Michael Gentile filed the wrongful-death lawsuit on May 12, 2015, against Philip Morris after the death of his wife, who primarily smoked Virginia Slims, a Philip Morris product, according to the September ruling by a panel of the 4th District Court of Appeal. The lawsuit raised claims of strict liability, negligence and fraud, which related to allegations that the cigarette maker concealed the harm of smoking.

A Palm Beach County jury sided with Gentile and awarded $7.1 million in compensatory damages. But Philip Morris argued that Gentile had not proven fraud occurred in the 12 years before the lawsuit was filed, as is required by state law. The appeals-court panel agreed, pointing to admissions by Philip Morris as early as 1999 that cigarettes were highly addictive and that smokers should not assume “light” and “ultra-light” brands, such as the cigarettes smoked by Brenda Gentile, were safe. The appeals court overturned the $7.1 million verdict and sent the case back for a new trial.
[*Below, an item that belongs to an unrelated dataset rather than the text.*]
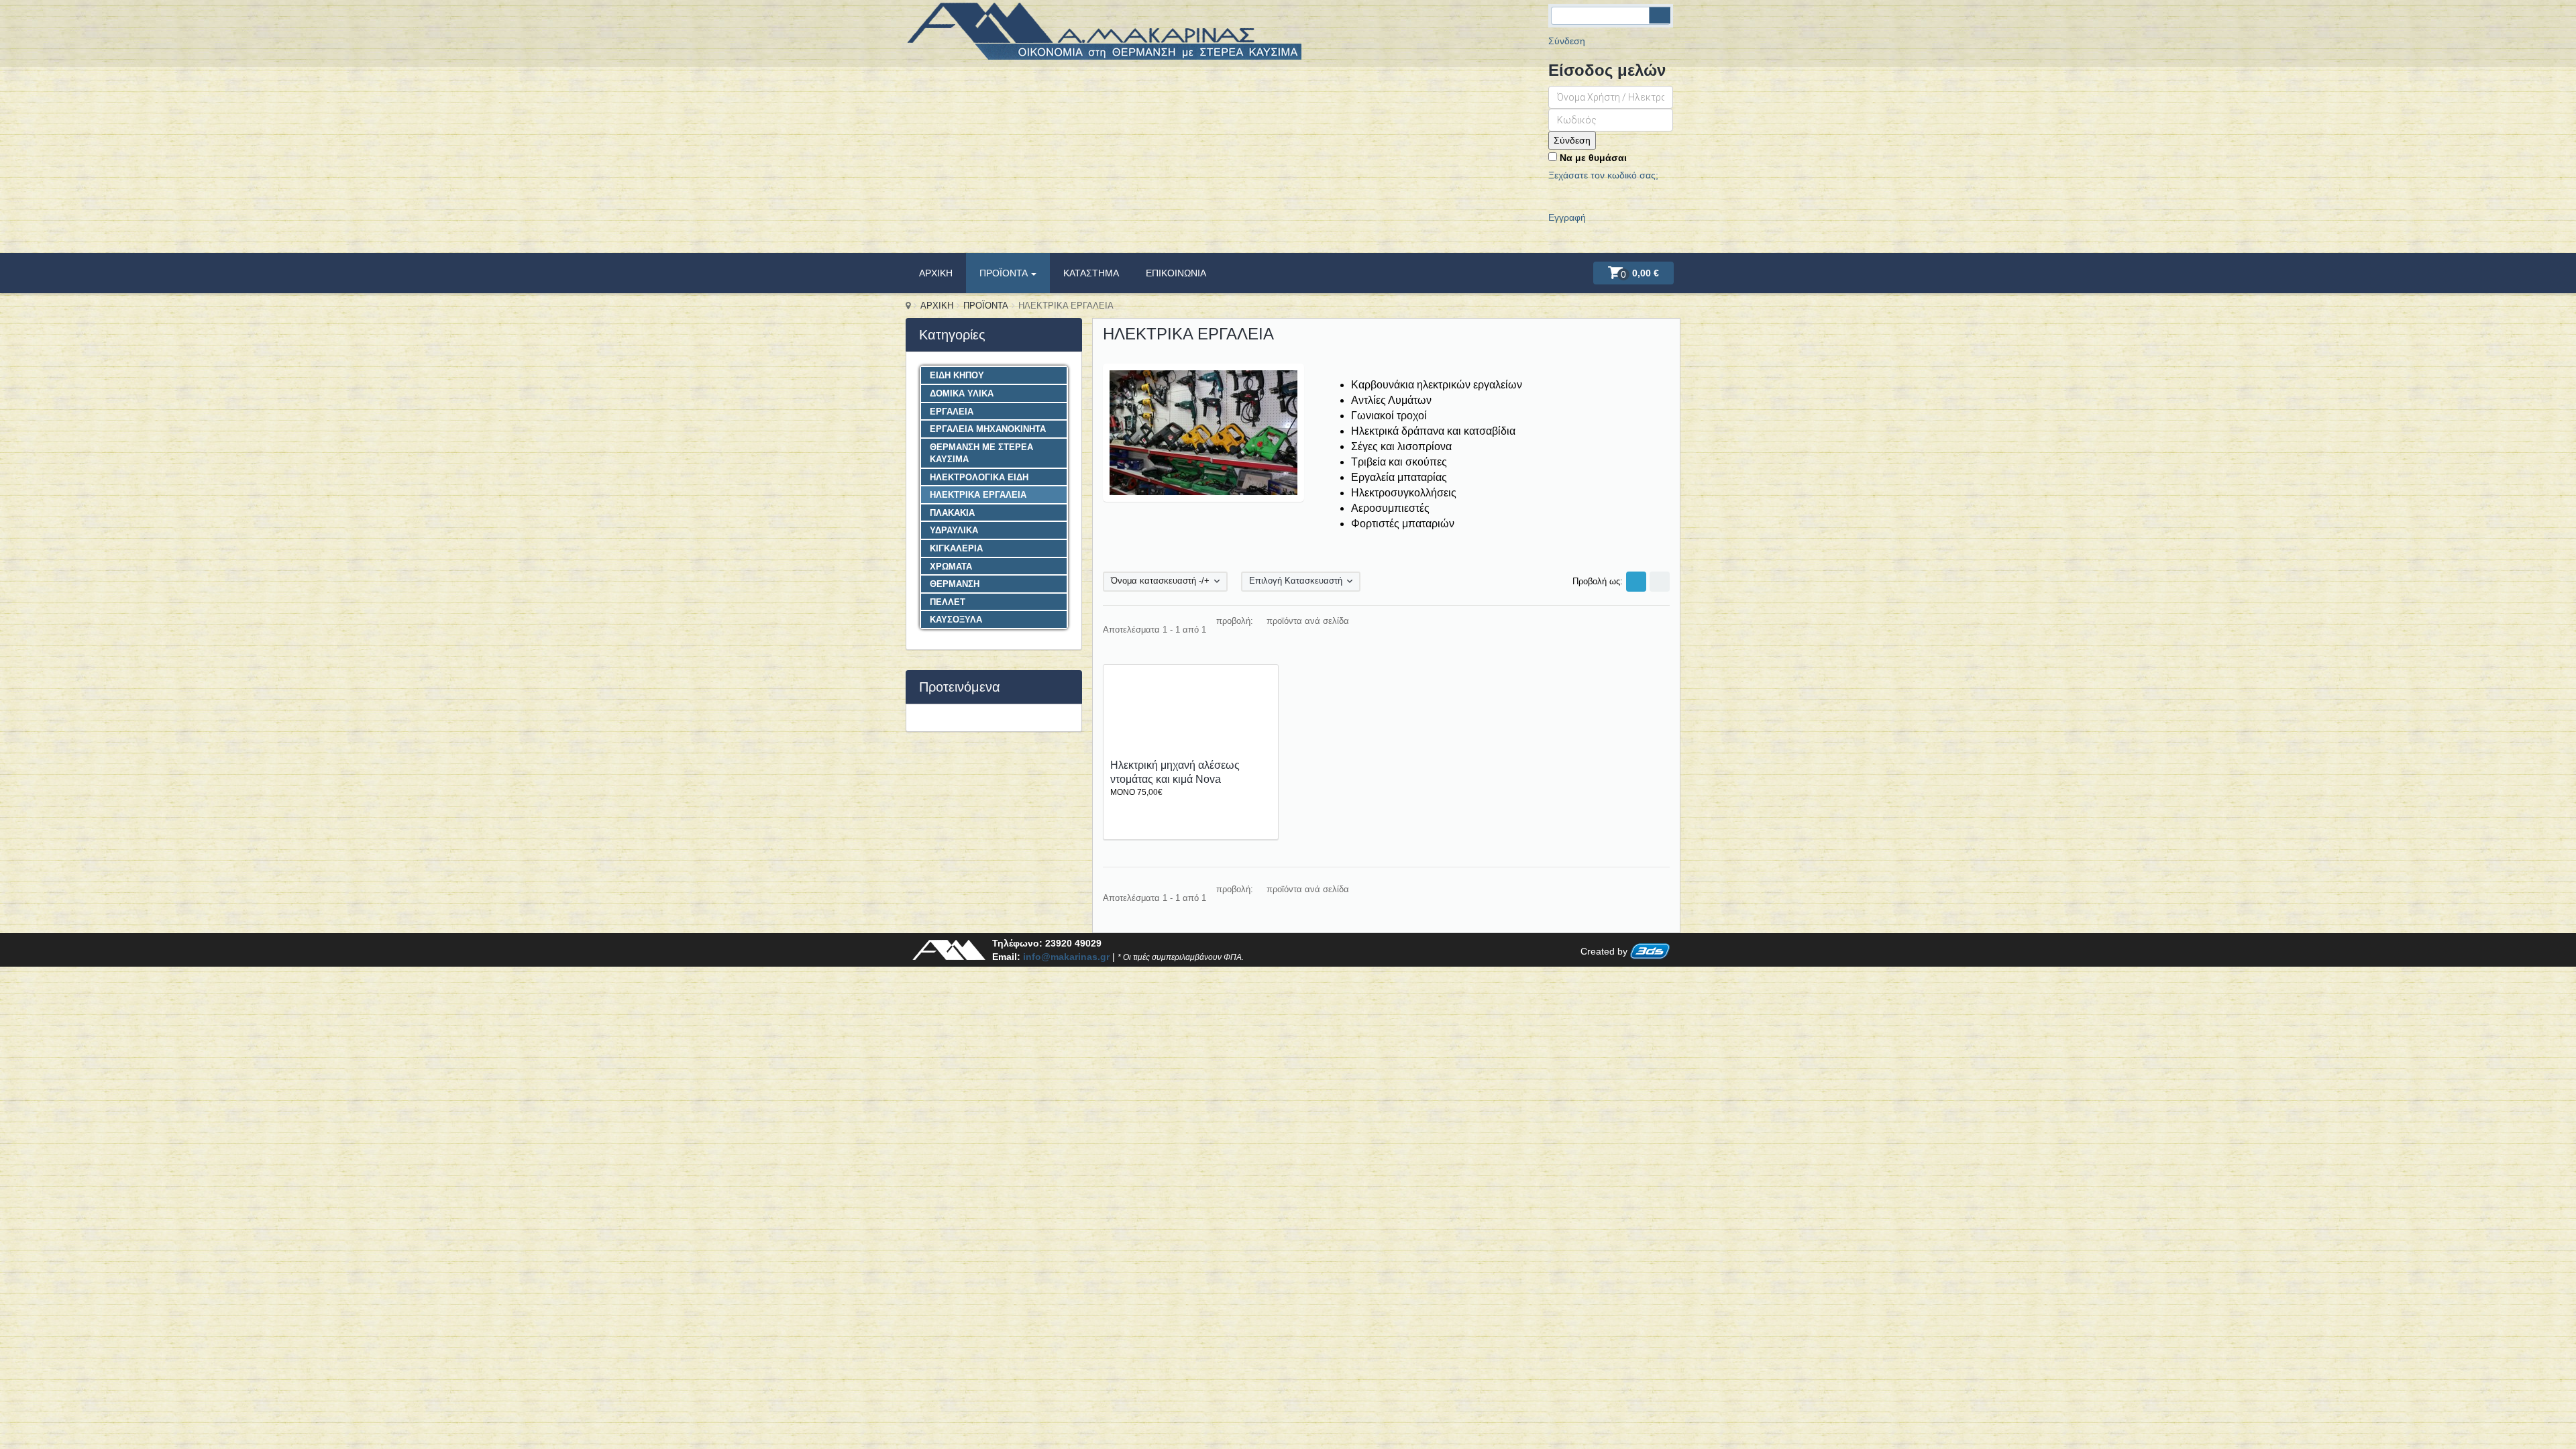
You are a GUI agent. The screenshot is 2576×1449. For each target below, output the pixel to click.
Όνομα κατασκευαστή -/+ (1160, 581)
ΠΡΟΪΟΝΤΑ (1004, 273)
“PM (Philip Morris) argues that the (circuit) court improperly denied its motion for directed verdict on its fraud-based claims because plaintiff failed to prove PM made a fraudulent statement or omission about the safety of its light or low-tar cigarettes after May 12, 2003,” the appeals-court ruling said. “PM maintains that it expressly disclaimed any misrepresentation that light or low-tar cigarettes were safer or less addictive than its full-flavored cigarettes prior to the (12-year) repose period. We agree.”

As is common, the notice filed at the Supreme Court does not detail the arguments that Gentile’s attorneys will make.